My point is that I think it is most odd that a company like Nintendo thinks their games are so hard people cannot beat it without assistance. I know it's supposedly just an optional addon, but the fact that they think such an option should be included in the games feels almost insulting. It's like "Oh, so here's our new game. You might have trouble with it, so we added a feature which shows you how to get it done." If Nintendo thought their games were too hard for the people, why not make them easier in the first place. Then again, something like that would probably cast away a lot of die-hard fans.
There are gamers out there who think that the classic MM games are "hard" when they're painfully easy to someone like me. If Capcom added an option to the game to show them how to get through it, it doesn't mean that they'll still be able to actually do the specific motions to actually get through it. Plus, it doesn't mean that we, as gamers, have to use it, just like we don't have to use the Net. It's not insulting. It's just an option to help the people who can't quite find that Key in the Forest Temple, or something like that. Again, I never see more options and trying something new as a bad thing. I mean, I'd never use the vids. I've never used any kind of vids. Hell, the only thing I ever really used GameFaqs for is for Pokemon info.
Of course a game is supposed to be fun. That's why it's a game! But where is the sense in that the producer of the game thinks that the player won't be able to complete the game and thus is getting frustrated, not having any fun and throws the game out of the window altogether and in order to prevent this from happening drops in a help system? Challenge, for me, is a major factor of having fun with a game. If it's so rediculously easy that I don't even have to play full attention to it, there's no fun in it.
Believe me, I love a challenge too. It's why I didn't like EXE6. The game was shamefully easy. However, I'm older. Challenge, for us, is an important factor of having fun. However, I look at someone like my friend Dave. Due to being older and having to go to work and life and all that, he doesn't have the time to sit and enjoy a Final Fantasy game like he used to, so he GameSharks the hell out of it cause he still wants to play it and go through the story. That's what he finds fun.
Also, this was my case for Wii Music as well. No, it's definitely not a traditional game by any stretch of the imagination, and it's not even doing that well. However, I got the game for my soon to be 5 Year Old niece tomorrow, and she absolutely loves the game. She has so much fun playing it. She also likes Super Mario Bros, DBZ: BT3, and Legend Of Zelda, even though she has very little clue what's she's doing. But, she's still having fun, and that's what matters to me more than anything else.

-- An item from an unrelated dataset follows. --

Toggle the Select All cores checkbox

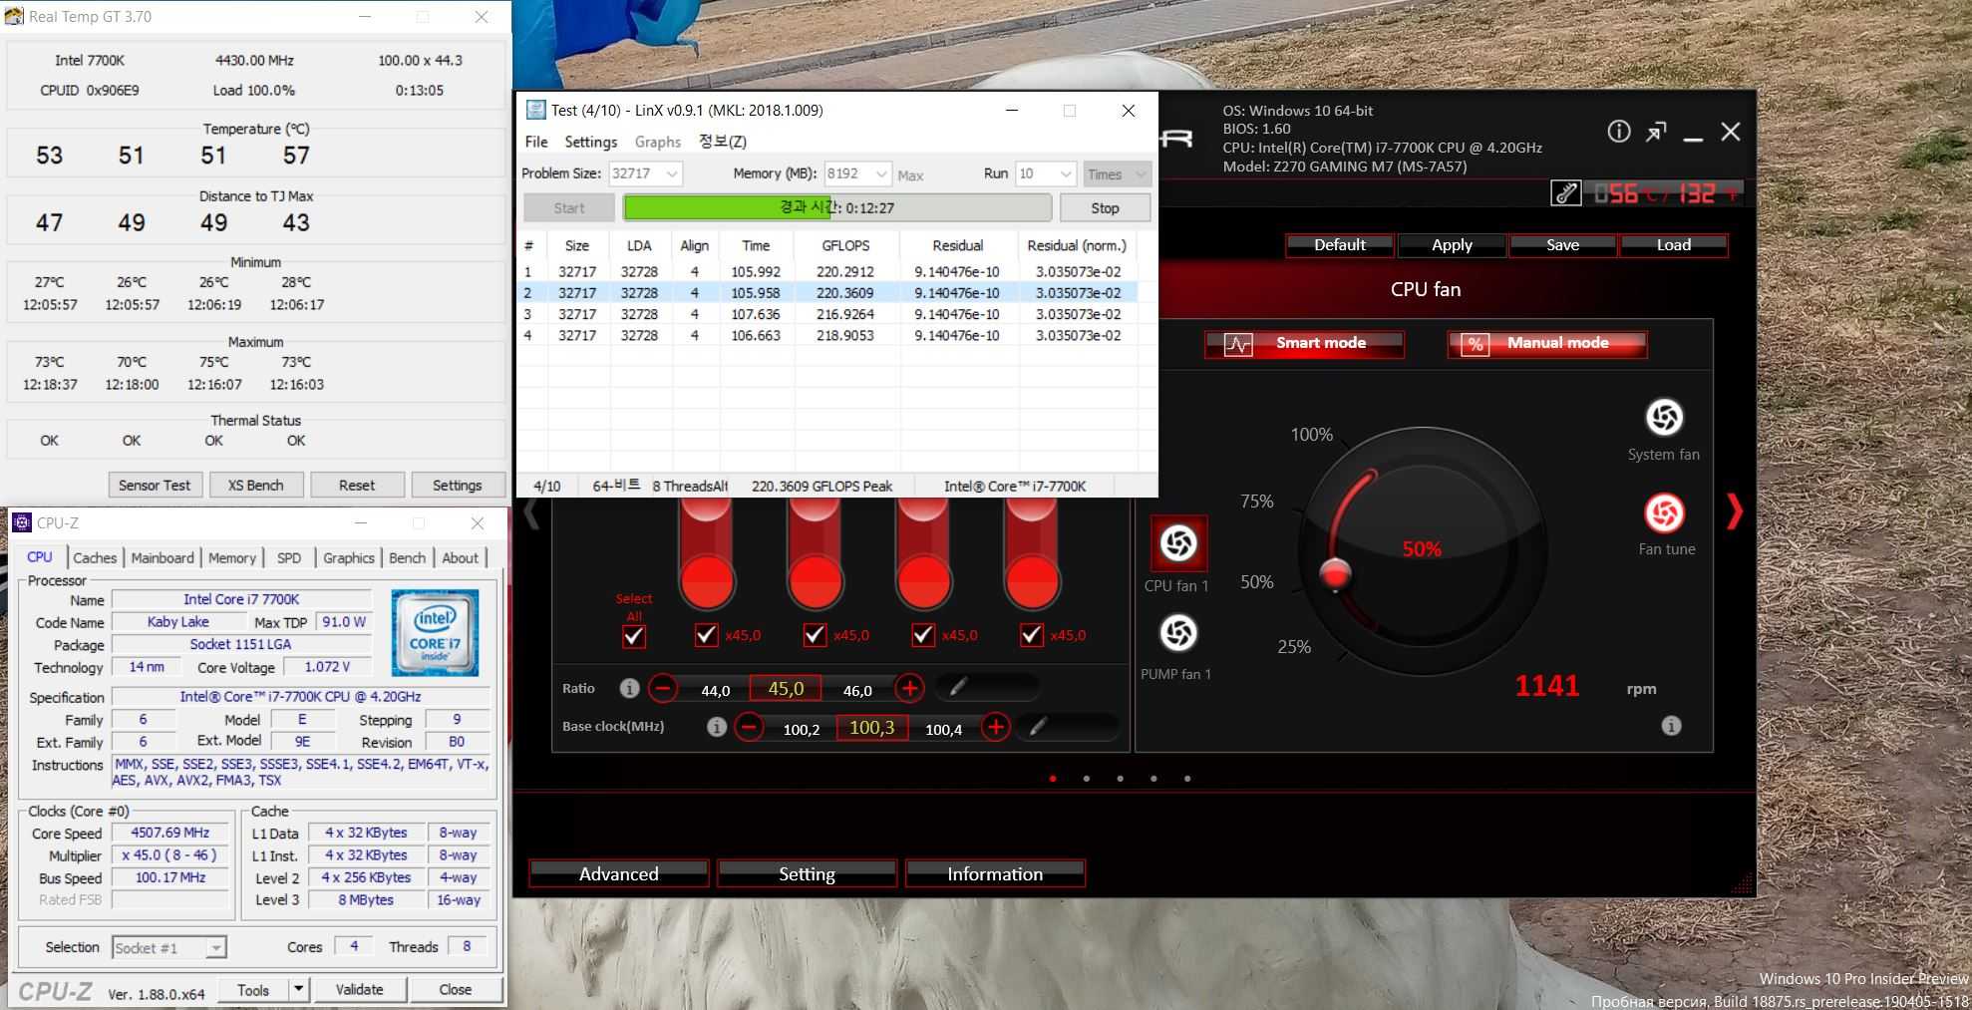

Bah, to me, such stuff is uncessary. And Nintendo apparently fails to get Star Fox done right since 64 anyway. I would have instantly bought a DS solely for Command but when I heard that you do everything with that stupid pen, I pretty much lost faith in Nintendo. Maybe I'm just to ignorant to innovation, but from my standpoint, Nintendo is pushing me away and towards the competion because they seek new ways of playing games. I got a PSP instead of a DS and a 360 instead of a Wii, simply because on these I can still play it the way I want games to be.
And that's the point. You have fun playing games the traditional way. Others have fun playing games the Wii way. That's the point of it all. To have fun. Believe me, I agree with you. I HATED the Star Fox DS controls. They should've added in the option to play it the traditional way. That's my point when I believe that adding options is always a good thing. It's not that you're ignorant to innovation. It's that the Wii simply doesn't appeal to you, which is fine. Myself, I love the MoteChuk combo for certain games, and the GC Controller for others. I mean, holy [tornado fang] do I love me some Kamehameha action with the MoteChuk!